Collected data entries
^^^^^^^^^^^^^^^^

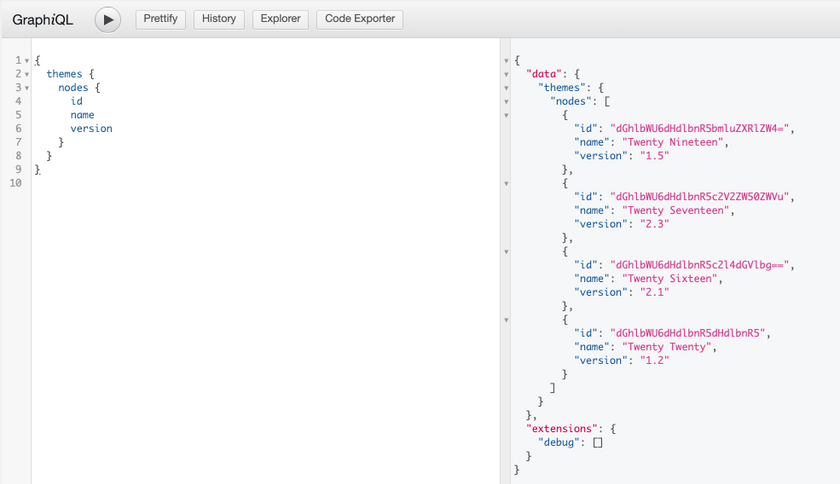Click the name field in the query editor
840x484 pixels.
(x=82, y=115)
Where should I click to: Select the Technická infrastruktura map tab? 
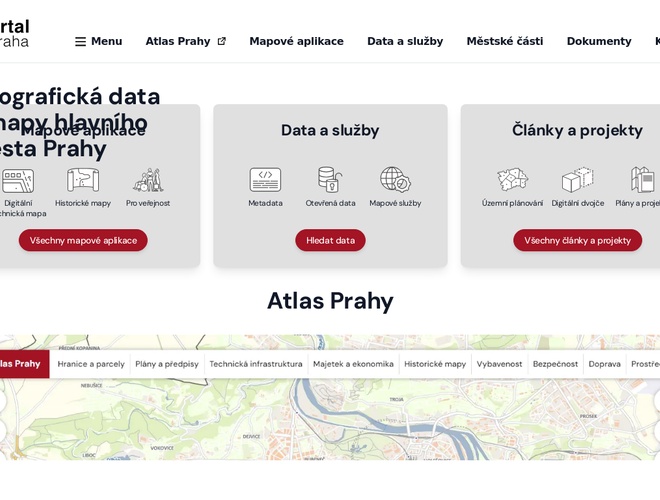coord(255,364)
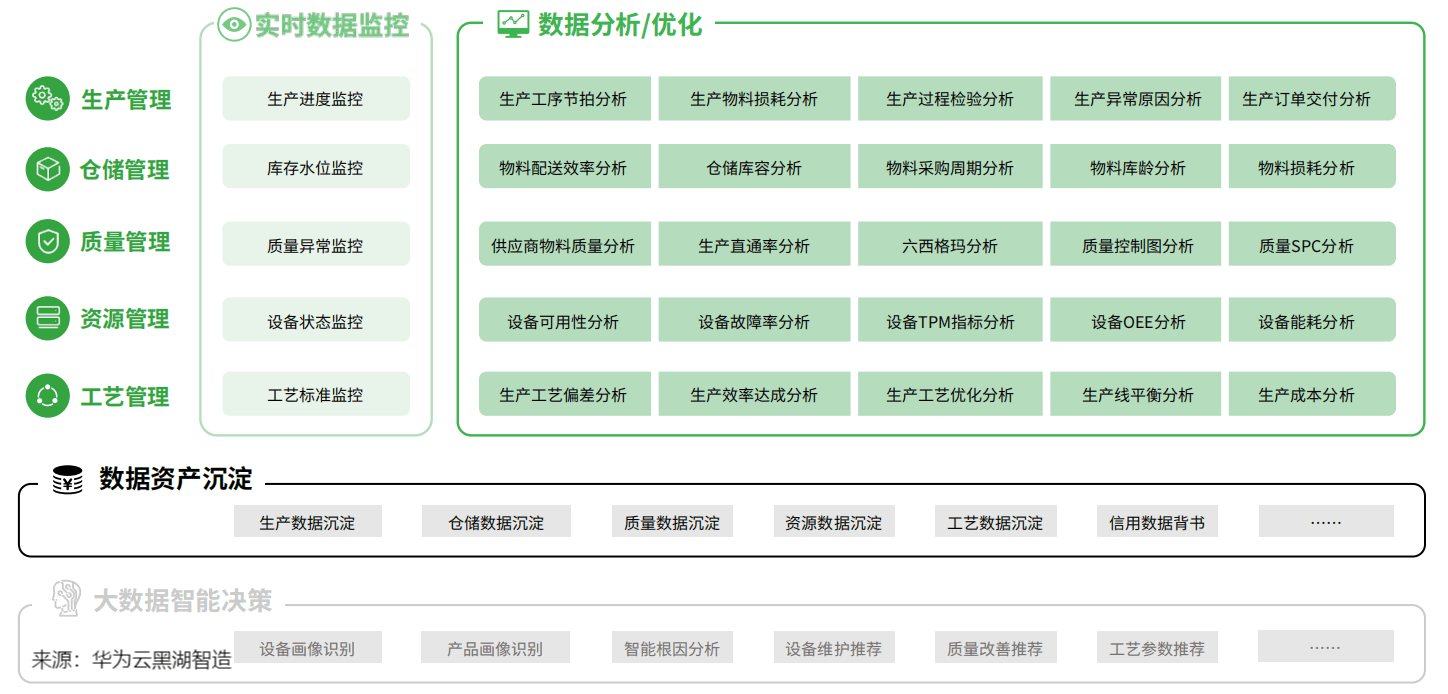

^^^^^^^^^^^^^^^^

**The task**
Which lines of the material contain the word "Select"? Copy each one out in full.

**Finished task**
Where should I click to: Select the Technická infrastruktura map tab? 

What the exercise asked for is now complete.